▶ _Work order_
The lines of the records that include "notice" should all be copied.
--------
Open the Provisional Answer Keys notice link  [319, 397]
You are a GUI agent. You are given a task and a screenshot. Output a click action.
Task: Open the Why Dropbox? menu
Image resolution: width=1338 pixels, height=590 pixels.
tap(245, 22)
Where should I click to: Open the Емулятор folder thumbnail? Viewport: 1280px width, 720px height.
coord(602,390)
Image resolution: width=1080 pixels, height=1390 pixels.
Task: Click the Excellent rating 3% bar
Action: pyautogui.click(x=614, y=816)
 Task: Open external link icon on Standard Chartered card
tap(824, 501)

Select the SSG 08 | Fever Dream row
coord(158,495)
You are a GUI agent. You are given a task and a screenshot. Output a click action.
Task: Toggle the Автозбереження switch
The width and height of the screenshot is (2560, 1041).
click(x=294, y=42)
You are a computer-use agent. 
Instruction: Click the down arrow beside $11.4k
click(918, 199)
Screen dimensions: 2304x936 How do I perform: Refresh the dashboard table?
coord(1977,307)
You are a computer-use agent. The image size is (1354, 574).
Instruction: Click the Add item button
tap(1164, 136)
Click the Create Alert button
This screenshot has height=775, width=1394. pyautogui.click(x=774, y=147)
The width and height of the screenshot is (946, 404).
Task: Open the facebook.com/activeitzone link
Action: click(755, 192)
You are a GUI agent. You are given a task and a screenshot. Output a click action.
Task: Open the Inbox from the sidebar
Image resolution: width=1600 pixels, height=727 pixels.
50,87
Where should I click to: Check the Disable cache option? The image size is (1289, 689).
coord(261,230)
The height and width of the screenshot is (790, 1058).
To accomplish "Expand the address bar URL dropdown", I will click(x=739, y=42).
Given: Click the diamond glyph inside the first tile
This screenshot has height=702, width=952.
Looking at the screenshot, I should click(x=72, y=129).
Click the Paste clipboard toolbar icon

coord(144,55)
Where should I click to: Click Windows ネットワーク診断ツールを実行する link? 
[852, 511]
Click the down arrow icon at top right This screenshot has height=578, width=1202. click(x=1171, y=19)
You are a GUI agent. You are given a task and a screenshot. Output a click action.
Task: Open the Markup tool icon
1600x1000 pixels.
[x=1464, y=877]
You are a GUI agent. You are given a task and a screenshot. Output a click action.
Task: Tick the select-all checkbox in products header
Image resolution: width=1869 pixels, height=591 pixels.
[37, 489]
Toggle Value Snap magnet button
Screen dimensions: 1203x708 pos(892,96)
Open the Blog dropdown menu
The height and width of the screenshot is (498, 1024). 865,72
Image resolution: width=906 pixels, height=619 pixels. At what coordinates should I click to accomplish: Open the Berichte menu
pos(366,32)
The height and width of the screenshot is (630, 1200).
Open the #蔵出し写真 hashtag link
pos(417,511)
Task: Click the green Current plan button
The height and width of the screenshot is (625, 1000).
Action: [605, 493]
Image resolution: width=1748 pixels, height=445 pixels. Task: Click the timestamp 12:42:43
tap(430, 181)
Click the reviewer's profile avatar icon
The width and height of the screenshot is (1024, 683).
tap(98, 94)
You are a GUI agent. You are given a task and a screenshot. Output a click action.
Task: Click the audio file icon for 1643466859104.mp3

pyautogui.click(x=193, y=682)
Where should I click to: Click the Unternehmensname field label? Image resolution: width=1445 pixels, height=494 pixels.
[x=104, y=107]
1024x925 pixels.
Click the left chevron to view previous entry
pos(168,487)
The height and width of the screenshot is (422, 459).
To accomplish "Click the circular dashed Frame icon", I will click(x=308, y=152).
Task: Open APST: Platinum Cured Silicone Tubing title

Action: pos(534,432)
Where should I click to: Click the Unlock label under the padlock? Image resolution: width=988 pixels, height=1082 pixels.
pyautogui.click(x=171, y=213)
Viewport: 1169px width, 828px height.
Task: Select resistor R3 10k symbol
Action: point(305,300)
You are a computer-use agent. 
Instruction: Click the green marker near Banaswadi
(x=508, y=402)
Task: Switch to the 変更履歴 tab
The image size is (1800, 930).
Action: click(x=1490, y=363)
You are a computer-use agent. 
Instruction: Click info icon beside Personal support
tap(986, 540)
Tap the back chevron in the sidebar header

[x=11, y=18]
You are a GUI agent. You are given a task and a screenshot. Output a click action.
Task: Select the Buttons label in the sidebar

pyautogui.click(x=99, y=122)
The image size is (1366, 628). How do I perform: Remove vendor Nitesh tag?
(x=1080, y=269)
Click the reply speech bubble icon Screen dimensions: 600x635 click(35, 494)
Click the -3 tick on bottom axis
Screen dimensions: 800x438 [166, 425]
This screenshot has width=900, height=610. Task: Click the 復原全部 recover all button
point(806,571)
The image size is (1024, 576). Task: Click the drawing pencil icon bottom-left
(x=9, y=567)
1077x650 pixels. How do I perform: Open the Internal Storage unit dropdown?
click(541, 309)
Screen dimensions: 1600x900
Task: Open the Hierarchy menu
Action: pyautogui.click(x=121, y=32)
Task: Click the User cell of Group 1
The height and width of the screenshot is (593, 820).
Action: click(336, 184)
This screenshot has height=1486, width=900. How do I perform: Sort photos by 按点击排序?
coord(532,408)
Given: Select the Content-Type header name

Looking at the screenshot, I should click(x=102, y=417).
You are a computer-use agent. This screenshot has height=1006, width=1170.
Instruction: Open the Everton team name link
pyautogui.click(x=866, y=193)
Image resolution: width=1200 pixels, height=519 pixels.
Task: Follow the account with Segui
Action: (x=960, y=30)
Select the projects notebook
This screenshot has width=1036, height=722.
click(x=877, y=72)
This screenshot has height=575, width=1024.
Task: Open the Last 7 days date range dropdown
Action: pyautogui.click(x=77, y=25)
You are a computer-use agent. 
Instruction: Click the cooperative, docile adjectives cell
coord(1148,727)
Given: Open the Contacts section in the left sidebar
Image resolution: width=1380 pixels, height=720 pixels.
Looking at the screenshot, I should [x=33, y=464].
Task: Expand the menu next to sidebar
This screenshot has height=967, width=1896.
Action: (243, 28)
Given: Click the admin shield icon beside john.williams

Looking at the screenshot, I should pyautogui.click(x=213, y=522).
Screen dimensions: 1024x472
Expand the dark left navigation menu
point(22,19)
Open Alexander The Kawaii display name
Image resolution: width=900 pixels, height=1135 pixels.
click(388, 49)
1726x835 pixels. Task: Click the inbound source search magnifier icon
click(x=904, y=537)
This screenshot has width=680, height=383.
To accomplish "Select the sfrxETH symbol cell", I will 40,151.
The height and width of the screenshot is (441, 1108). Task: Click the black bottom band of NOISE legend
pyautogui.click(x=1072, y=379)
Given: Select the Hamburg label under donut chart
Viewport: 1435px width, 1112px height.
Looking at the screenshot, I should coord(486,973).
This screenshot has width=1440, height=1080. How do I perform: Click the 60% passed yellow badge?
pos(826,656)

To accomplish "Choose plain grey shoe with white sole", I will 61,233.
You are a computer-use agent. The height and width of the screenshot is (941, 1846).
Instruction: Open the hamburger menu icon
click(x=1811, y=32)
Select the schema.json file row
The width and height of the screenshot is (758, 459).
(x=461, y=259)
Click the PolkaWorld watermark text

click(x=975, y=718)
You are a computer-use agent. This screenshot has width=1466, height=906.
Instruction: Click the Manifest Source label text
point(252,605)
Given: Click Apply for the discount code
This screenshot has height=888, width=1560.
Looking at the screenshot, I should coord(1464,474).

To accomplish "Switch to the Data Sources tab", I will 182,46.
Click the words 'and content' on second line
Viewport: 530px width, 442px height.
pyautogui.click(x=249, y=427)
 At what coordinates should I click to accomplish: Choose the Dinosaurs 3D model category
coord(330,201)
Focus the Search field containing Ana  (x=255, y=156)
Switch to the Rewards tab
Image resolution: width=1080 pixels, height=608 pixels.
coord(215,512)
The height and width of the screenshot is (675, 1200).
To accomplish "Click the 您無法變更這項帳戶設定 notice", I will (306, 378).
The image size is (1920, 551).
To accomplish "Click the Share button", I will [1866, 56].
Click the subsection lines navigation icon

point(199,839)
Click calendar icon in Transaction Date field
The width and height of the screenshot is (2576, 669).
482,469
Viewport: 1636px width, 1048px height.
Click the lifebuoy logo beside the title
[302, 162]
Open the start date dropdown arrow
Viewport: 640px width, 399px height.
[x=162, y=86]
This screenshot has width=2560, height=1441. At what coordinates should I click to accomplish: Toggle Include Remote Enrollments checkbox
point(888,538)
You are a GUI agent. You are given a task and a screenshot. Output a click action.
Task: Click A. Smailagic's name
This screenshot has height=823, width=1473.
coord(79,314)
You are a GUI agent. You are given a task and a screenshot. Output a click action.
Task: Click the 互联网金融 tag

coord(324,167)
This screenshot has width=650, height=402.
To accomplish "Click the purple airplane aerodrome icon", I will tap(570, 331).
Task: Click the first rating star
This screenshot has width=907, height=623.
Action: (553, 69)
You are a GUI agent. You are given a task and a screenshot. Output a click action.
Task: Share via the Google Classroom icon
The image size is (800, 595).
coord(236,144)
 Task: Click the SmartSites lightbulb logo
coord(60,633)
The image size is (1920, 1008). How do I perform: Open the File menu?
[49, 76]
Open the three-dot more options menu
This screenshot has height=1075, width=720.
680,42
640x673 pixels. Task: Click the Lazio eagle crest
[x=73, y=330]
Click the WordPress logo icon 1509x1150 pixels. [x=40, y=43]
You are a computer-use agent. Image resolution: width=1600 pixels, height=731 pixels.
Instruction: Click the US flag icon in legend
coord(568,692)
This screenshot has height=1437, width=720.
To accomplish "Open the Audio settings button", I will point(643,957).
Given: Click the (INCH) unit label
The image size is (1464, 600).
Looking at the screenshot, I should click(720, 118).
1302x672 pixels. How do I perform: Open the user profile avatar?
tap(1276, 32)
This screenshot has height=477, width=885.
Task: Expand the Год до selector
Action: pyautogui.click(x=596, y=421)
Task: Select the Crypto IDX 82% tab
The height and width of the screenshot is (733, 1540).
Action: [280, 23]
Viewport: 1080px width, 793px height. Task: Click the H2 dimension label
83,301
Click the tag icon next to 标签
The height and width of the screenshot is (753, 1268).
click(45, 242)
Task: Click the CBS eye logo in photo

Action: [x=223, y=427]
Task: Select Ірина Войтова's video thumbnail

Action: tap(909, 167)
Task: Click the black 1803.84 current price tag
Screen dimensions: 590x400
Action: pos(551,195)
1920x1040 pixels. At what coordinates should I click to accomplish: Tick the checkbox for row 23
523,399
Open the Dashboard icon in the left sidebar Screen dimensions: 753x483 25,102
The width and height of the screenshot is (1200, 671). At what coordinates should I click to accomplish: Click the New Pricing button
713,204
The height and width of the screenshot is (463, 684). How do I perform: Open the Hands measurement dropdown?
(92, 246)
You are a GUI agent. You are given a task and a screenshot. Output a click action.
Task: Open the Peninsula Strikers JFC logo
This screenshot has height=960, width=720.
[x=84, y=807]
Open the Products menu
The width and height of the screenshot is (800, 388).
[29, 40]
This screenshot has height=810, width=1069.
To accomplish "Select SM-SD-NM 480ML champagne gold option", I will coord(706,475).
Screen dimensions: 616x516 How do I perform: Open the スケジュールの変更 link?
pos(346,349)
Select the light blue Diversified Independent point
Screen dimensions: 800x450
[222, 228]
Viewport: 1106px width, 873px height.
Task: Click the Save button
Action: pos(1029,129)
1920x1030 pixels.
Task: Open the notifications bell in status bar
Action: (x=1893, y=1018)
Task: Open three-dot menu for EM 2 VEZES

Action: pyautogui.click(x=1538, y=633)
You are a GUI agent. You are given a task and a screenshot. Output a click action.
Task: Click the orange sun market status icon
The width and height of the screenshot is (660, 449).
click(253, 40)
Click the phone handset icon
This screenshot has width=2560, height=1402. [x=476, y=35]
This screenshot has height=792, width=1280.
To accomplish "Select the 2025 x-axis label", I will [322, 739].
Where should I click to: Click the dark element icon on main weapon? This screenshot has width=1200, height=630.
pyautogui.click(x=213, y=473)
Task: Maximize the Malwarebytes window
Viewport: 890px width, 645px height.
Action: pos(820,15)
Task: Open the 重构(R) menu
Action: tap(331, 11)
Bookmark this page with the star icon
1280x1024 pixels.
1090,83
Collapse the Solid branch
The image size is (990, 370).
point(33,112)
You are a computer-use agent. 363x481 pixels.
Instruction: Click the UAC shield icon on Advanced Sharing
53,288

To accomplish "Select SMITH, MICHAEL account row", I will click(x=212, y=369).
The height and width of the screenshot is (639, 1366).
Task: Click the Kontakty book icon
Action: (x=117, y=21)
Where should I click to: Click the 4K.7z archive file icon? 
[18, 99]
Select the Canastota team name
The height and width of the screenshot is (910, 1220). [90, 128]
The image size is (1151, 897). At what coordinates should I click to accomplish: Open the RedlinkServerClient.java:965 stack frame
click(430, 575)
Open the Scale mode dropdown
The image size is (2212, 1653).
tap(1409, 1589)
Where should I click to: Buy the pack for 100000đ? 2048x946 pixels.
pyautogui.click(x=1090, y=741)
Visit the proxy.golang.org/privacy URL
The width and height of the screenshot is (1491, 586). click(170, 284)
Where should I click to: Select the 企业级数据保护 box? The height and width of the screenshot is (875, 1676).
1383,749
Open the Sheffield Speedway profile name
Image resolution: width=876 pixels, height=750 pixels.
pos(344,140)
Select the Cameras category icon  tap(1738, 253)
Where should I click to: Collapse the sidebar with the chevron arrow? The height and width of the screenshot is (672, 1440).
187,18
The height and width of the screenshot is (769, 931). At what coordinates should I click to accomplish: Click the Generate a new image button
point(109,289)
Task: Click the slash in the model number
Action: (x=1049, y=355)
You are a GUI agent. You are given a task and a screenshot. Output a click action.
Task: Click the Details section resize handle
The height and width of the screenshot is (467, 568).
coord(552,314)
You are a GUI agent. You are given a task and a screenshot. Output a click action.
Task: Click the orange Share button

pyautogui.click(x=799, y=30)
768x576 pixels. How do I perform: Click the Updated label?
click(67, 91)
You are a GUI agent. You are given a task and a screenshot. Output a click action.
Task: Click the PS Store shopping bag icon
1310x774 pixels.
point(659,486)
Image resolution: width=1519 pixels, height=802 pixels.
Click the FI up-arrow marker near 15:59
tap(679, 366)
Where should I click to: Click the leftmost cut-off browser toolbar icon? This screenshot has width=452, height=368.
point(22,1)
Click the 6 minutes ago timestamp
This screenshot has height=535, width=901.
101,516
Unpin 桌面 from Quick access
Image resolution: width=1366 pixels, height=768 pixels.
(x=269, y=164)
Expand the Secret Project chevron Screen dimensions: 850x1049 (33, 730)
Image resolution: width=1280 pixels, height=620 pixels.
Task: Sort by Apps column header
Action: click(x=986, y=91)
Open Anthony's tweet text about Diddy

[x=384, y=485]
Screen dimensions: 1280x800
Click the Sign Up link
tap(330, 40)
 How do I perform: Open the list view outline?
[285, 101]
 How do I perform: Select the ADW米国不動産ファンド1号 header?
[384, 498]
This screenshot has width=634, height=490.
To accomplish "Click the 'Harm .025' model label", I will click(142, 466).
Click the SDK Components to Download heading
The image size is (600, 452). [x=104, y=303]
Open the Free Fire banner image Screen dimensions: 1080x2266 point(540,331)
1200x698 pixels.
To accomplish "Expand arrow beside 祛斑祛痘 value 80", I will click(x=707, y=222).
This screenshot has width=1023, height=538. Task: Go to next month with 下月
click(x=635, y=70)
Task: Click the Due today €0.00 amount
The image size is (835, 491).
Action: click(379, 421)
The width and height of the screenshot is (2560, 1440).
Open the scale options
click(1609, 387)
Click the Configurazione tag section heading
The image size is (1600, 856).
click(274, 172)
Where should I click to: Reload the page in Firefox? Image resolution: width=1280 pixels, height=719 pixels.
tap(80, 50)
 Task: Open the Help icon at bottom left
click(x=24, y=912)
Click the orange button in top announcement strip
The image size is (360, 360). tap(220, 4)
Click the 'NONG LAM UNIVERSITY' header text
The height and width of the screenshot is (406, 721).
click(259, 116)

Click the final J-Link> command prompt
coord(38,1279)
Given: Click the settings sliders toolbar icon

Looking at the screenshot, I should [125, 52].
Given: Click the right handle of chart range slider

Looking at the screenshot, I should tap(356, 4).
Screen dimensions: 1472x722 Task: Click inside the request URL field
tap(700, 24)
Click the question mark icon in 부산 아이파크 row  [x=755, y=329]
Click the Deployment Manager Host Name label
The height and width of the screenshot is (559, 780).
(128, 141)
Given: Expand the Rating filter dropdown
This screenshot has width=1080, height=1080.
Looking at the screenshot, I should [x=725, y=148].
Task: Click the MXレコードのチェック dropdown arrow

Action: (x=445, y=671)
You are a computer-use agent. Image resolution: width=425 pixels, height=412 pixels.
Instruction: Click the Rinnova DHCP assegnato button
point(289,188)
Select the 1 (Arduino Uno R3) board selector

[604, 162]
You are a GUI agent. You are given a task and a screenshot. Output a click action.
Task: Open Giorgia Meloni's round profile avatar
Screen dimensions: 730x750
--------
▶ _Solution to the exercise_
Open the Provisional Answer Keys notice link  [319, 397]
To accomplish "Click the 您無法變更這項帳戶設定 notice", I will (306, 378).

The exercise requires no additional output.